→ **The task**: Give everything from the line containing "Click the #RSAC hashtag" down to the end of the rows as a numbered list, without blank lines. Leave the pictures out.

____ Given records

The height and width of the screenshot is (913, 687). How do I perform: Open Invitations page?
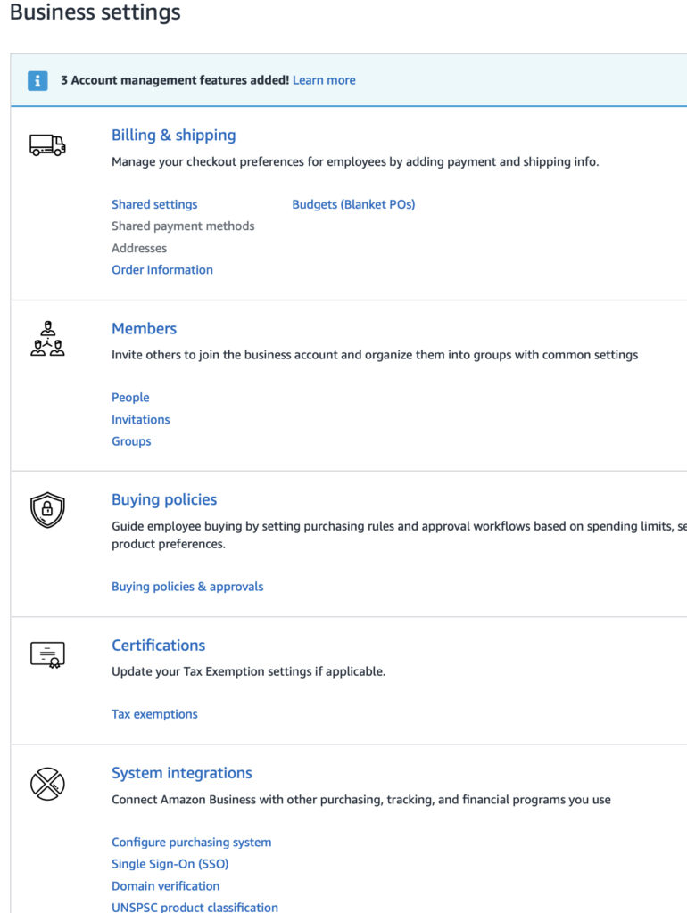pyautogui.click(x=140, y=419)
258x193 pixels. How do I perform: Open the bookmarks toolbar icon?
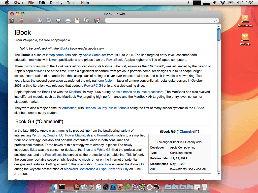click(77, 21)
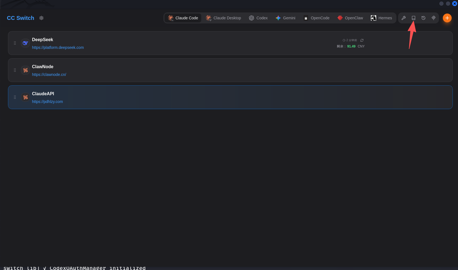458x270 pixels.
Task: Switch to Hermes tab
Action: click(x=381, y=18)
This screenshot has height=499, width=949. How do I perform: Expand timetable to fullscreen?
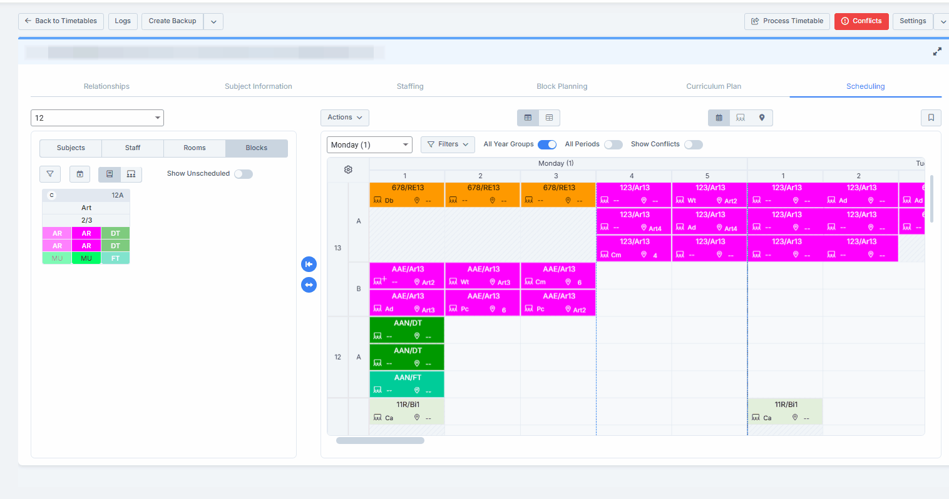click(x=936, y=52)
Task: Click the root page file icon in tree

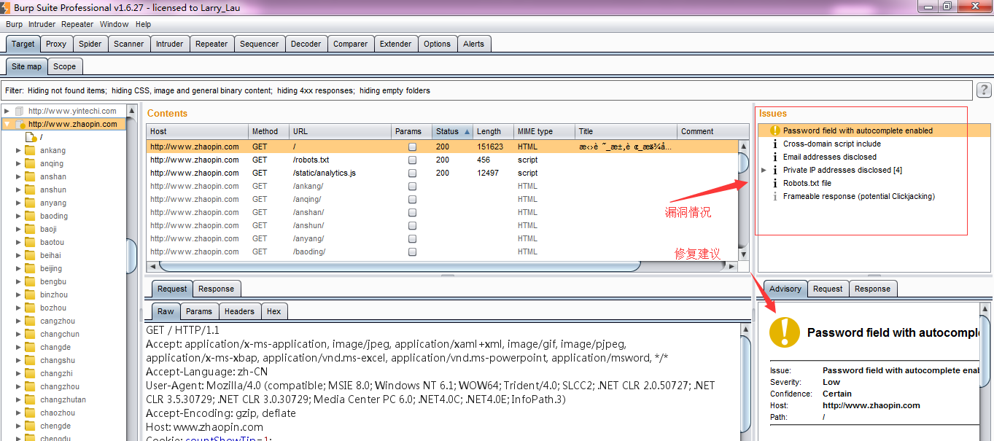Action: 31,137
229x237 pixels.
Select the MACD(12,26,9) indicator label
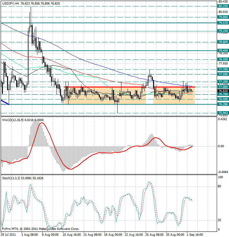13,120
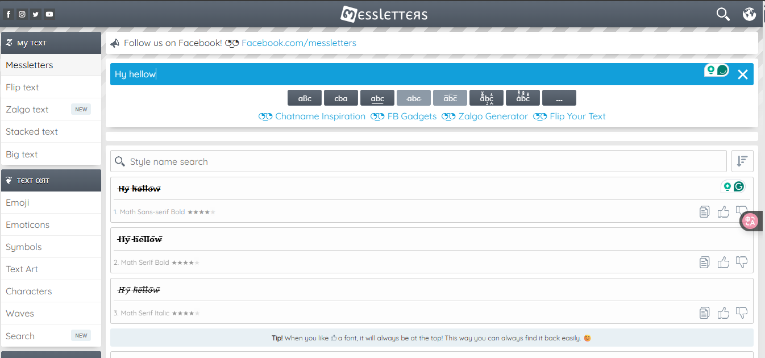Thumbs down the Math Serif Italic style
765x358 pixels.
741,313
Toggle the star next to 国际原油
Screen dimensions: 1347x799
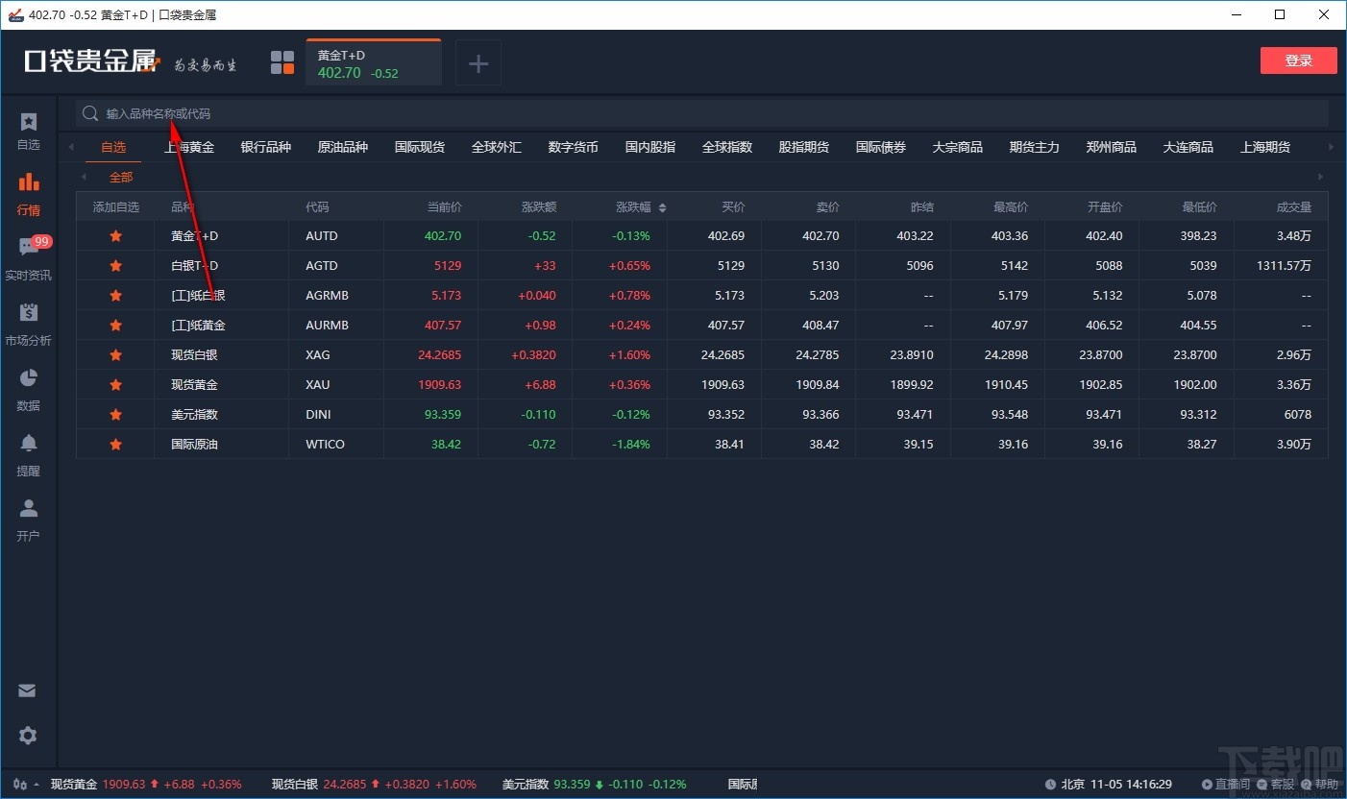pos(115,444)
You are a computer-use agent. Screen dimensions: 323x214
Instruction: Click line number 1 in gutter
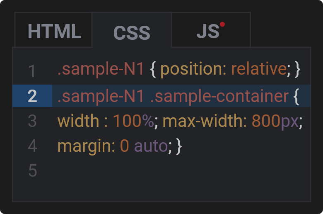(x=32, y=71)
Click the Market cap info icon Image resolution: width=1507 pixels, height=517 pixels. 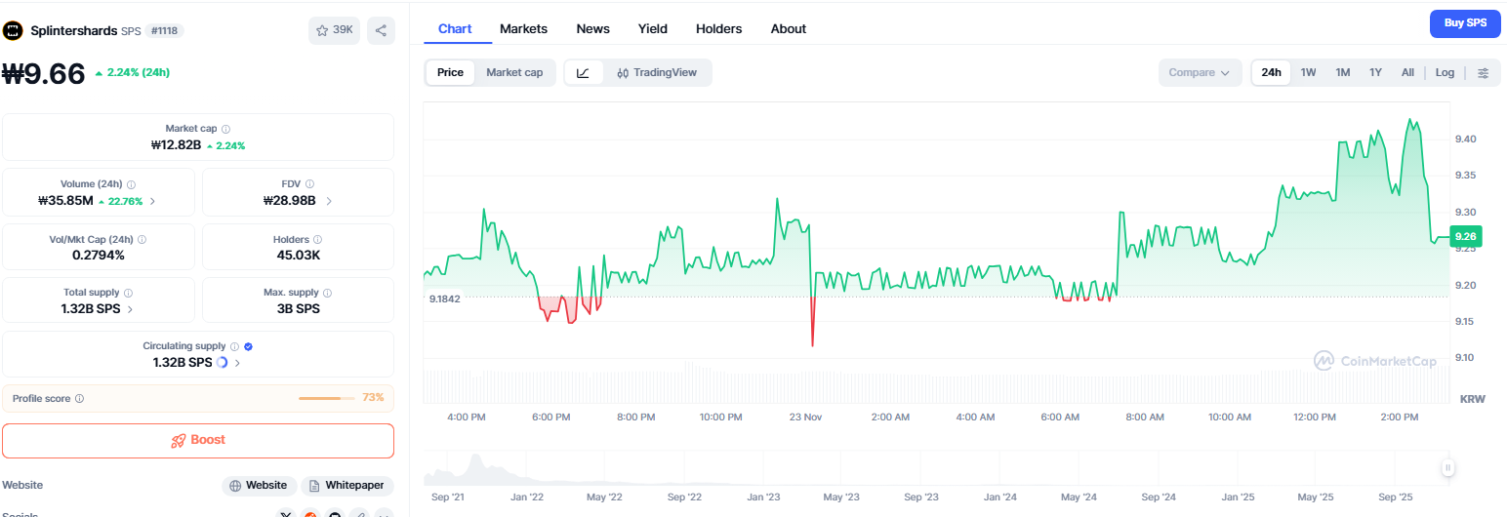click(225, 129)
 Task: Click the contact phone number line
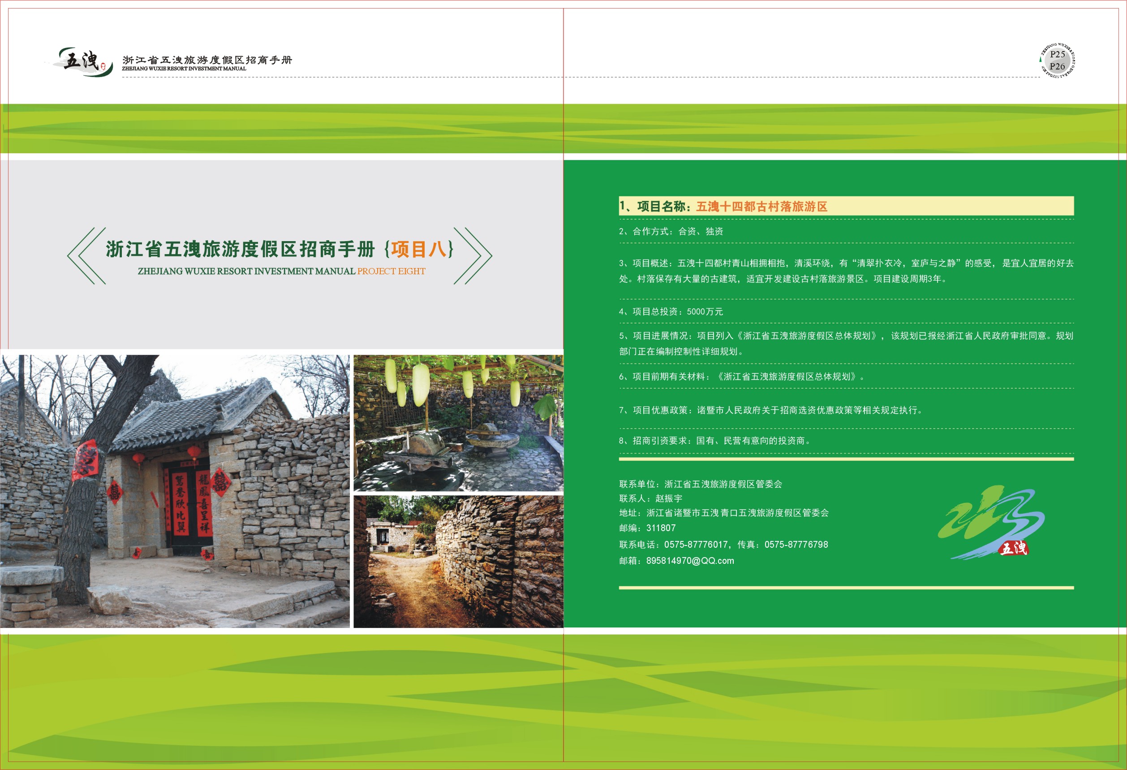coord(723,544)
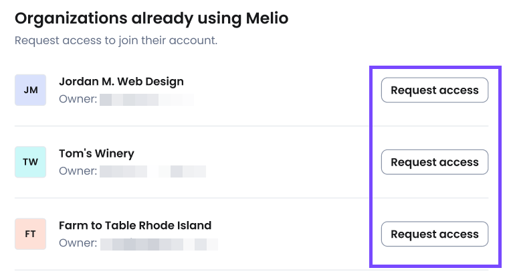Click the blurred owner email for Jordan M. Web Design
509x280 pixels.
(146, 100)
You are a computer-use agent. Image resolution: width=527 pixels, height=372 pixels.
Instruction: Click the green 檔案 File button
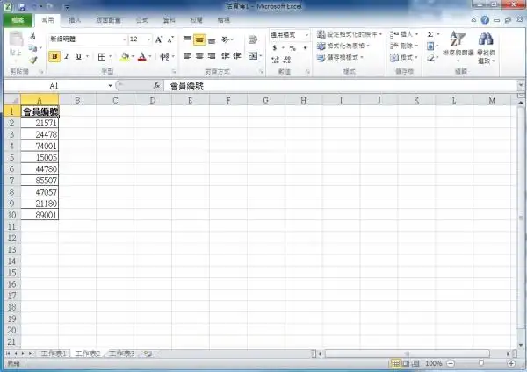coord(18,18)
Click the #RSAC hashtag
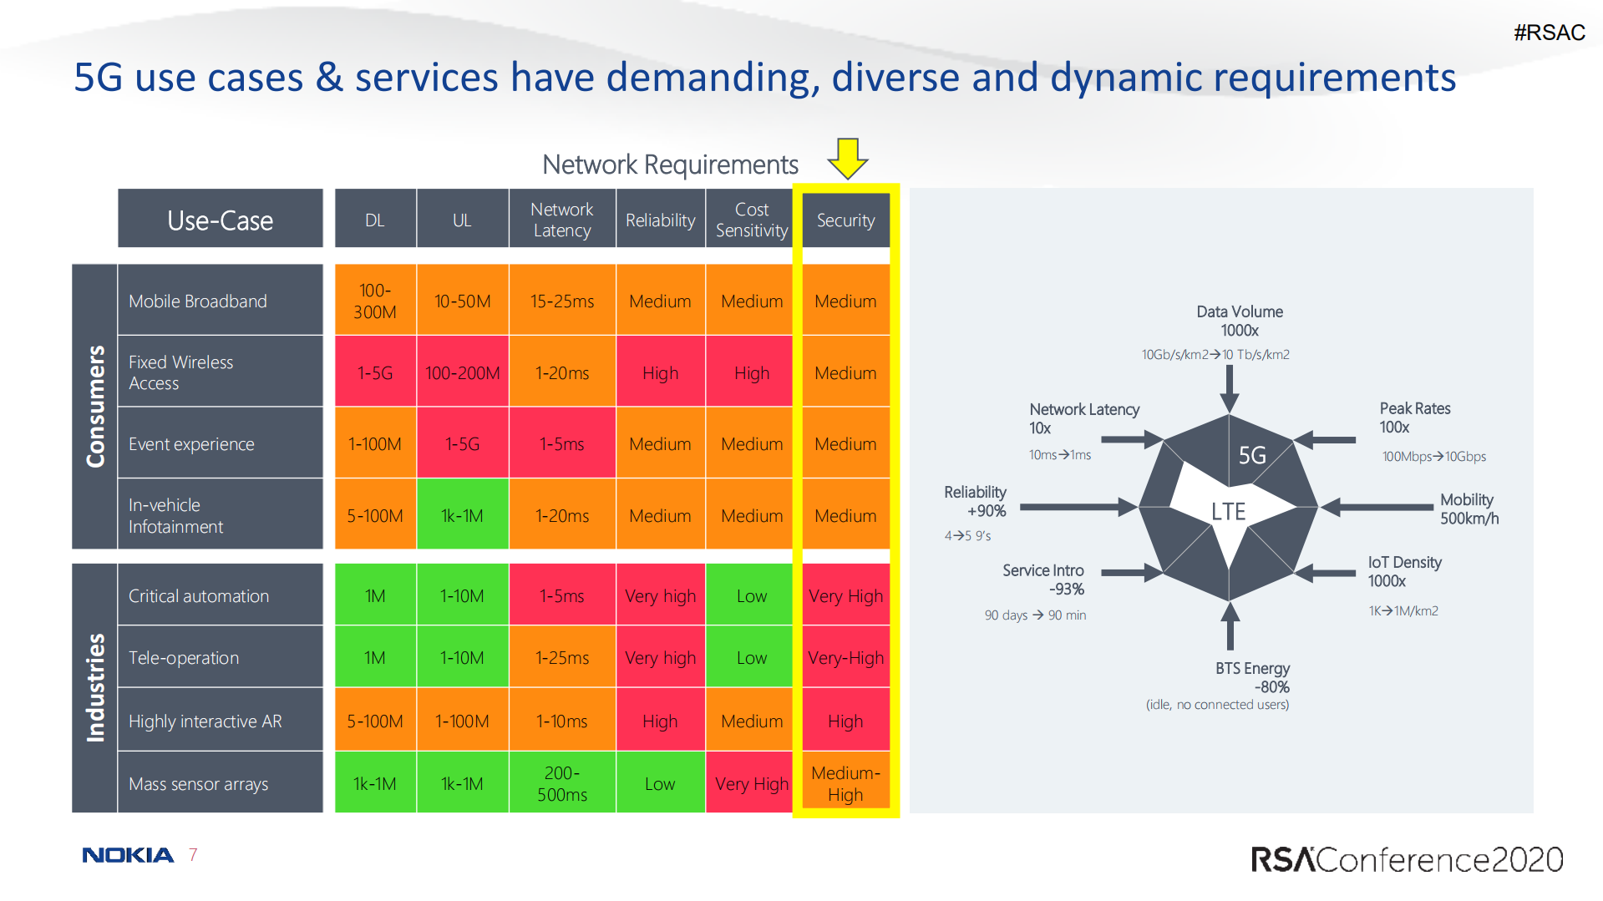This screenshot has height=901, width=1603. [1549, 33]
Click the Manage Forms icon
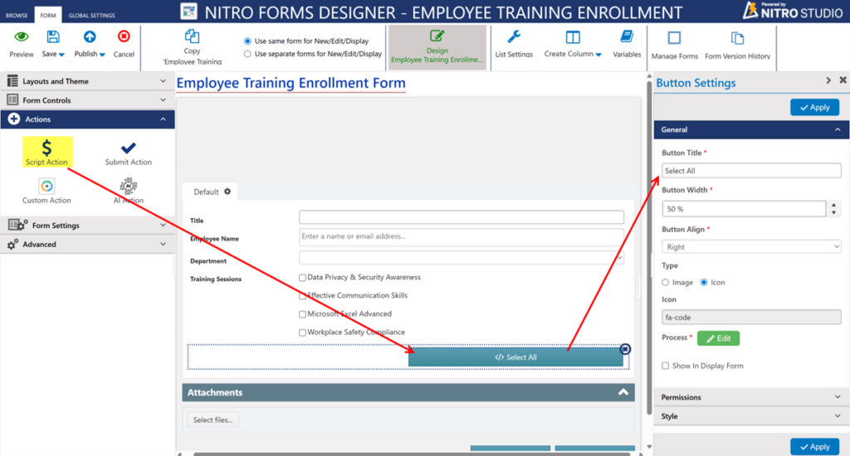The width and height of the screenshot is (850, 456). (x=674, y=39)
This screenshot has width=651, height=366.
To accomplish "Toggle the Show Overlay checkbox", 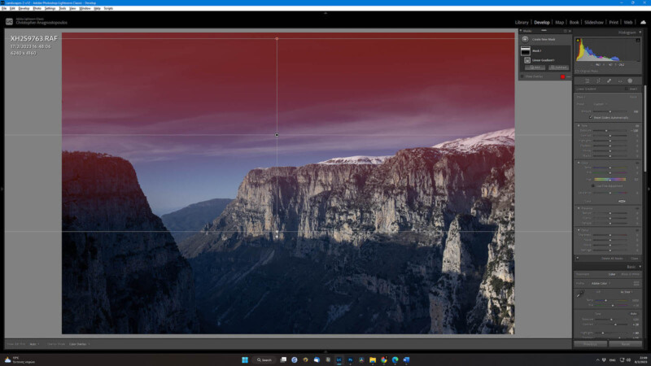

________

→ **Worked solution**:
1. Click the #RSAC hashtag
2. This screenshot has height=901, width=1603. [1549, 33]
3. Click the Manage Forms icon
4. The width and height of the screenshot is (850, 456). (x=674, y=39)
5. This screenshot has width=651, height=366.
6. To accomplish "Toggle the Show Overlay checkbox", 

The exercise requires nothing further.